O filósofo sul-coreano Byung-Chul Han, no livro A Sociedade do Cansaço, aponta que a autoexploração é mais eficiente do que a exploração por outros, porque se disfarça de liberdade. A suposta liberdade de fazer tudo, o tempo todo, transforma o indivíduo em seu próprio algoz: permanentemente ativo e esgotado.
Entre o tempo cronológico e o tempo psíquico
A psicanálise distingue o tempo cronológico — linear, marcado pelo relógio — do tempo subjetivo e simbólico. “É possível viver 18 horas por dia cumprindo tarefas e, ainda assim, sentir que nada de essencial aconteceu”, observa Camaratta. Sem espaço para pausas, reflexão e simbolização, o tempo subjetivo desaparece. O resultado é um vazio que a pressa tenta esconder.
Donald Winnicott, psicanalista inglês, dizia que a capacidade de estar só — em segurança — é uma conquista emocional. Em um mundo que glorifica a pressa, cultivar esse espaço psíquico para simplesmente Ser, sem distrações ou expectativas, é quase revolucionário. Mas, segundo Camaratta, isso pode gerar contato com angústias que a velocidade busca silenciar.
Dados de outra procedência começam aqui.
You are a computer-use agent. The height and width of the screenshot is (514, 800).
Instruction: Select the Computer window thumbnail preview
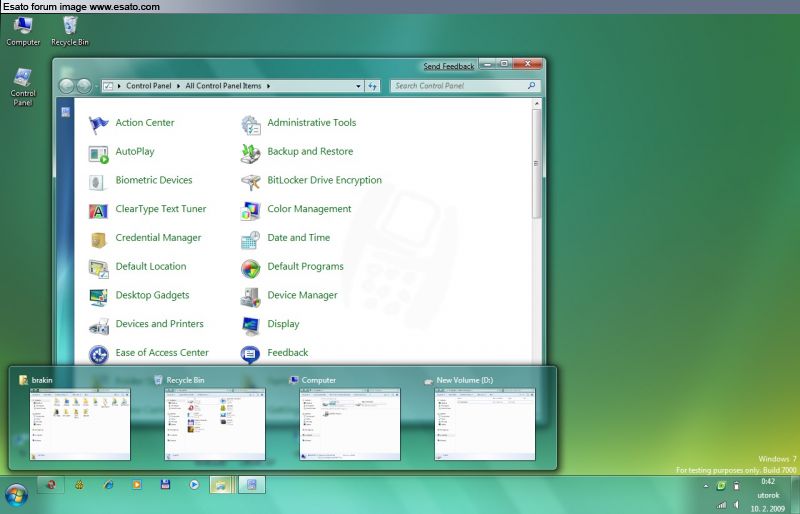(350, 424)
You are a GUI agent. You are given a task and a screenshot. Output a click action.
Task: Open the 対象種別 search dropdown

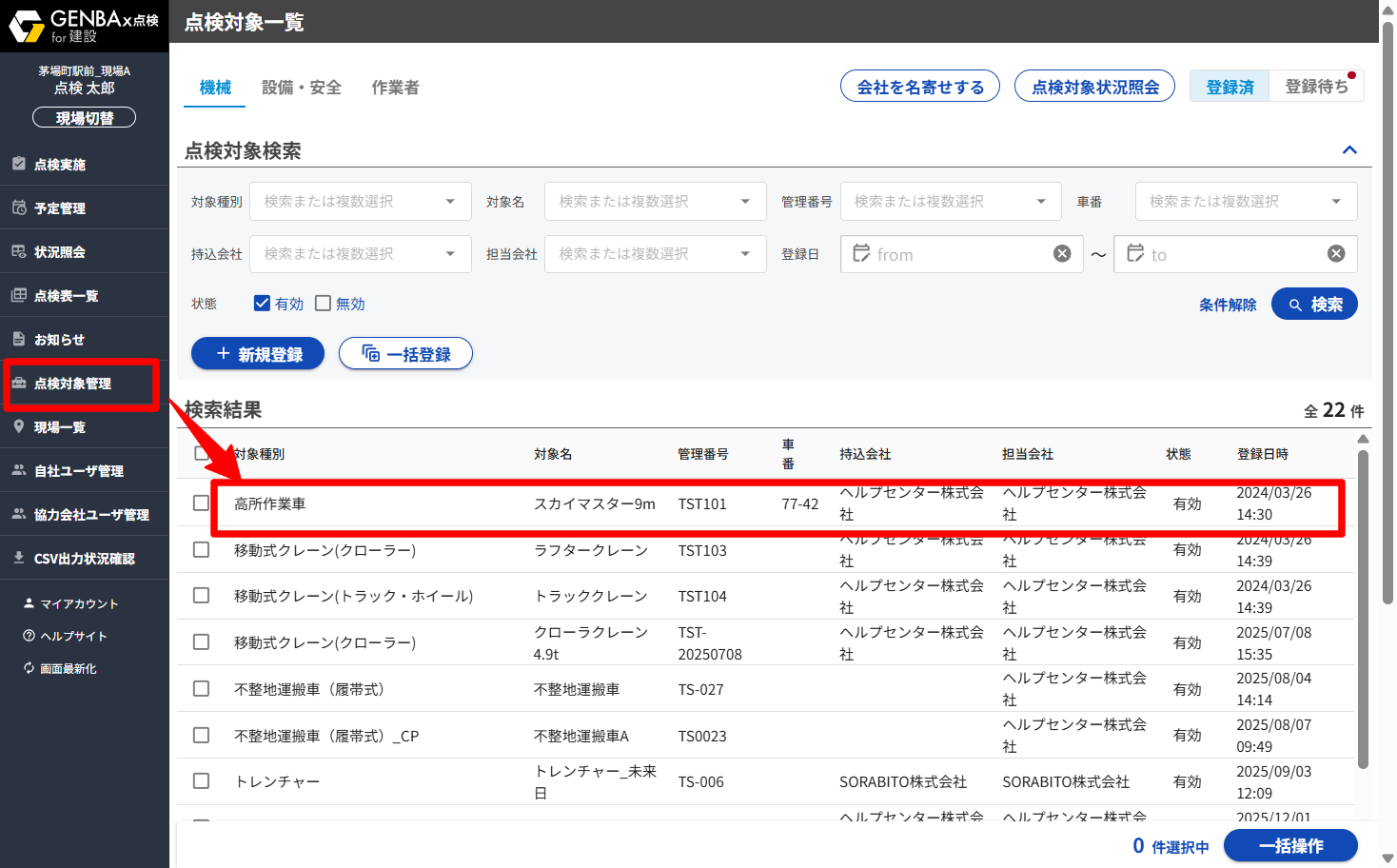click(360, 202)
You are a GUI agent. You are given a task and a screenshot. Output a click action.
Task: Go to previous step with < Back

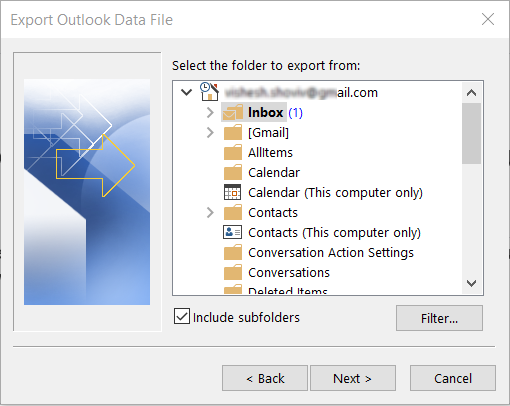265,378
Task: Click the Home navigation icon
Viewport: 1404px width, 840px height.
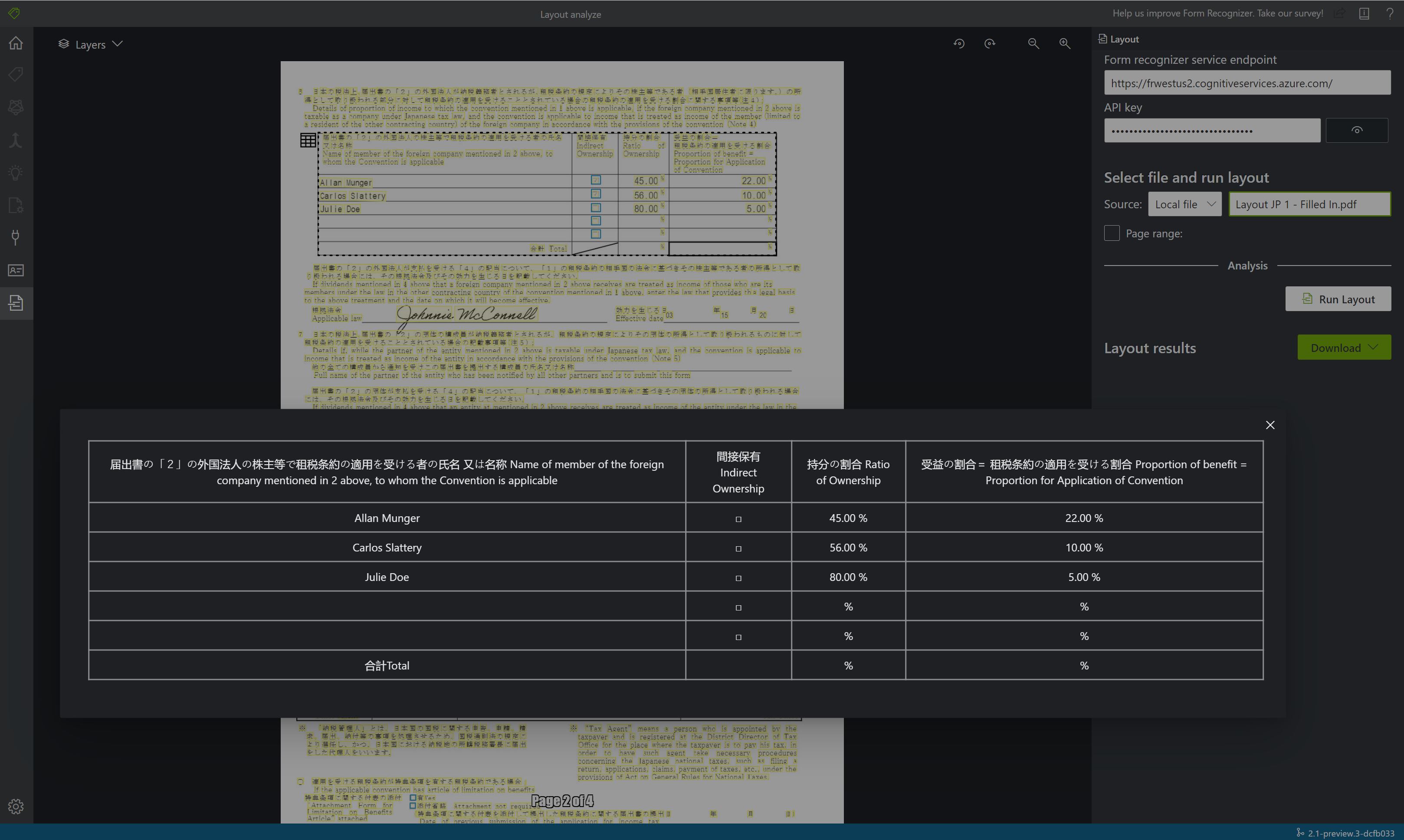Action: pyautogui.click(x=16, y=43)
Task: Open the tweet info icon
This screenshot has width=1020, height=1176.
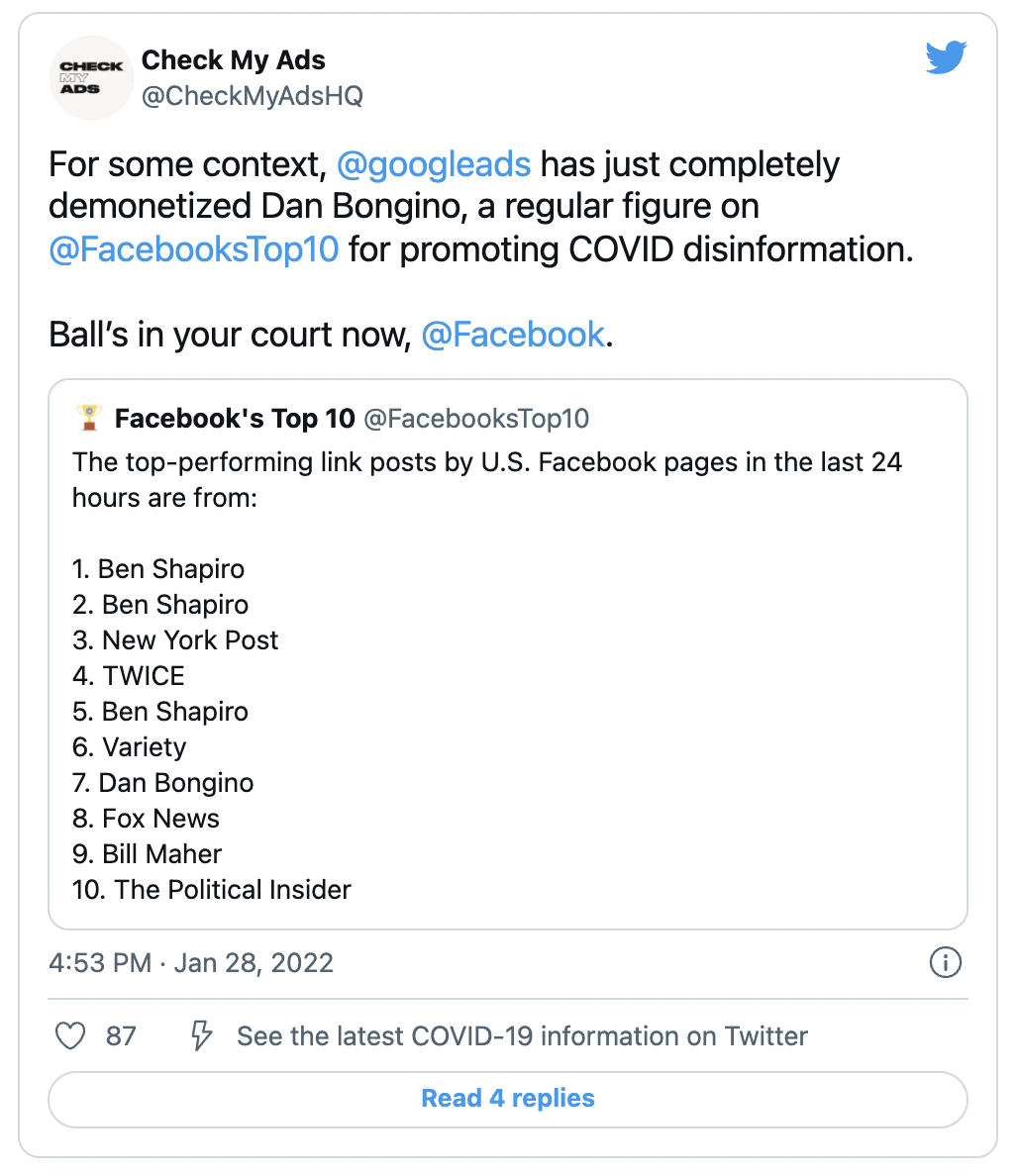Action: 945,962
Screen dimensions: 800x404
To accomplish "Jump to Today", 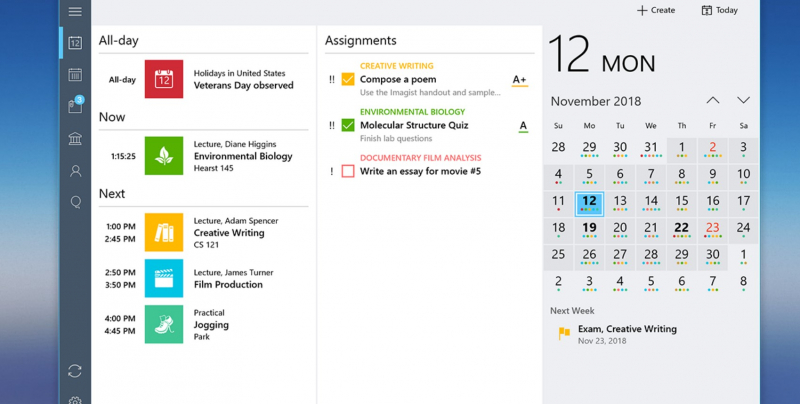I will pos(719,10).
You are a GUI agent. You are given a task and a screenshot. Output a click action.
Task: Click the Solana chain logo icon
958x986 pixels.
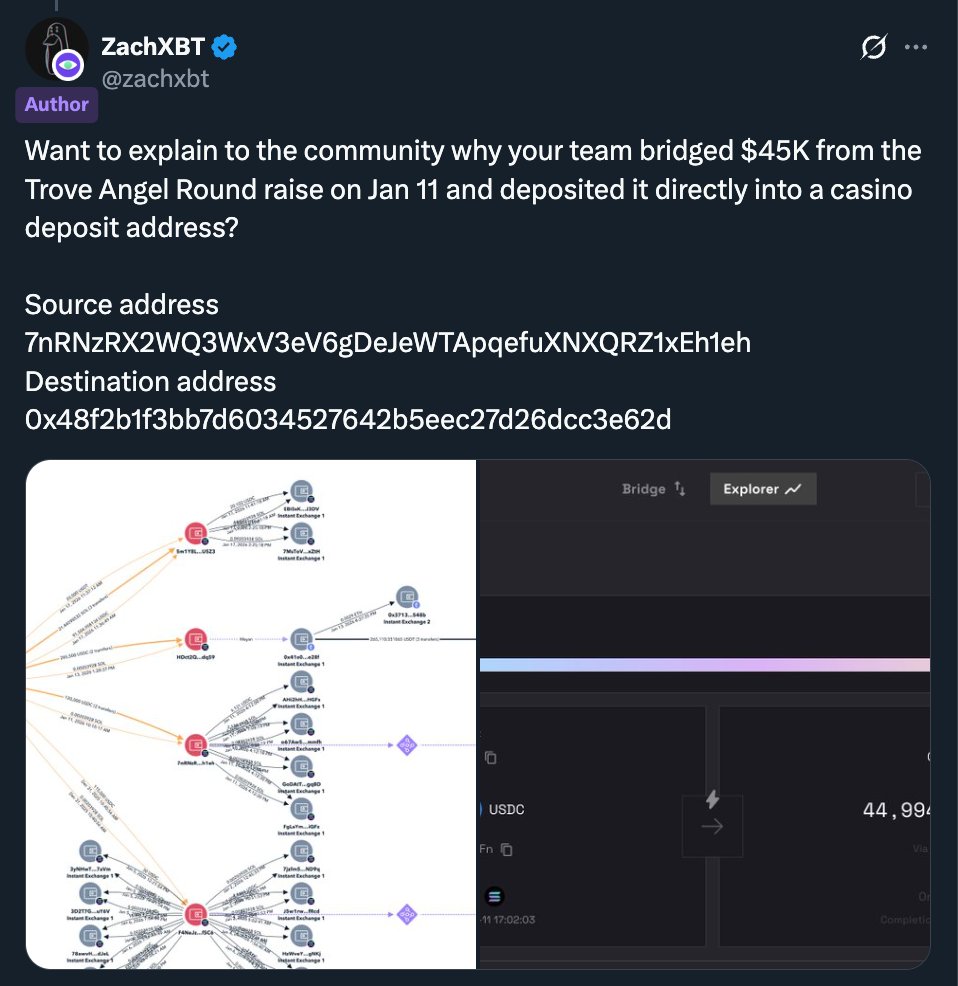click(x=494, y=896)
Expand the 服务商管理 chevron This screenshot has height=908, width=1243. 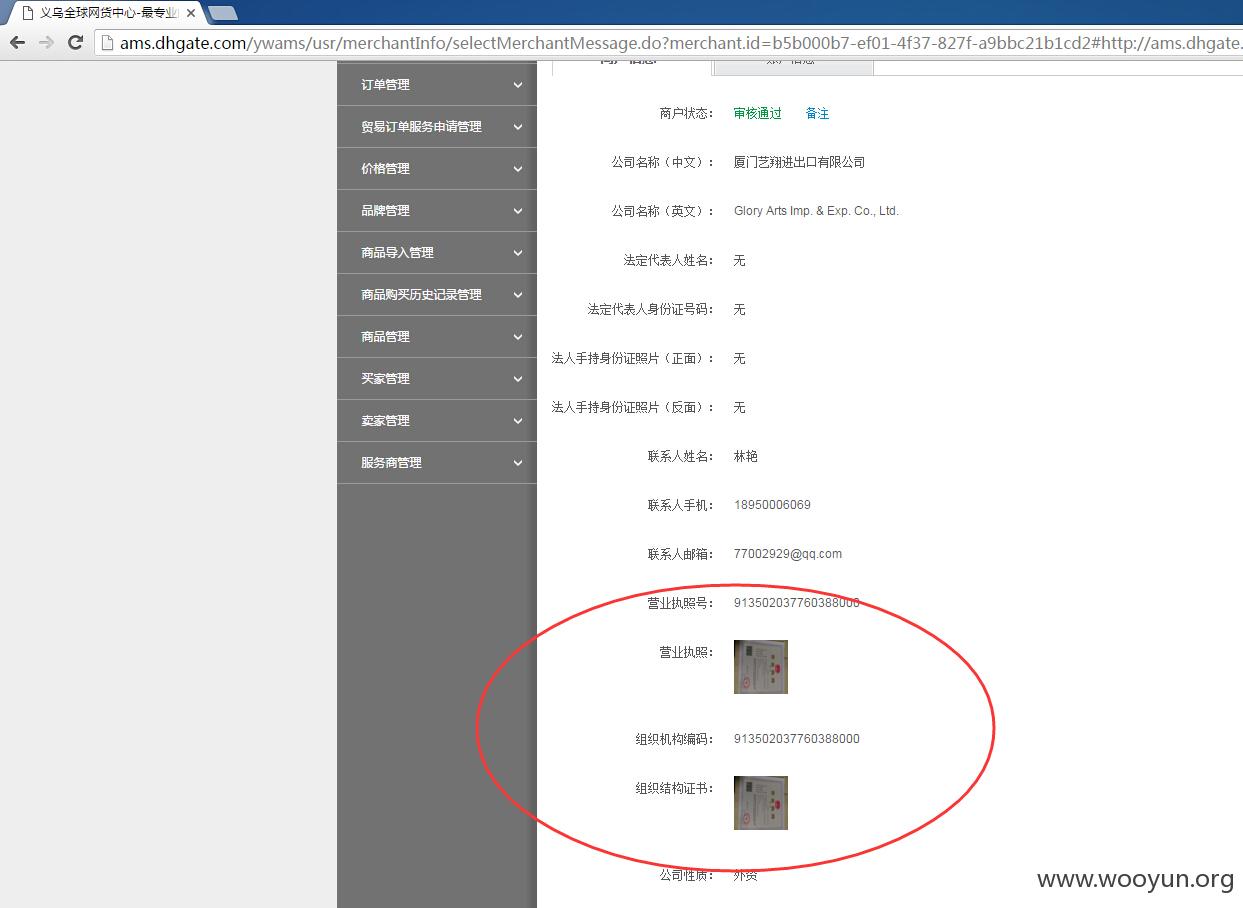(x=518, y=463)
A hiperconectividade como fuga do desejo
Na clínica, não é raro ouvir o paciente dizer que “não tem tempo nem para a terapia”. Para Camaratta, essa não é apenas uma dificuldade prática, mas um reflexo de recusa inconsciente ao contato com o próprio desejo. A hiperatividade cotidiana e a hiperconectividade constante — redes sociais, notificações, estímulos infinitos — servem como dispositivos para alienar o sujeito de si mesmo.
“Vivemos tão conectados ao mundo exterior que perdemos a escuta interna. É como se o barulho constante nos poupasse de encarar o que realmente queremos”, analisa. Nesse contexto, a tecnologia não é neutra: ajuda a manter o indivíduo distraído, afastado das perguntas essenciais — O que eu desejo? O que me move? O que me paralisa?
Uma pausa como ato de resistência
Para Camaratta, a solução não está em encaixar mais tarefas em menos tempo, mas em criar pausas reais que permitam a escuta de si. Resgatar o ócio criativo, o devaneio e até o “não fazer nada” pode ser o único caminho para expressar quem realmente se é.
“Reorganizar a relação com o tempo é um processo de autoconhecimento. Não se trata de desenvolver mais técnicas de produtividade, mas de refletir sobre o que realmente precisa estar na agenda e fazer parte da sua vida”, finaliza. Em um mundo que exige pressa, desacelerar pode ser um ato radical de cuidado e resistência subjetiva.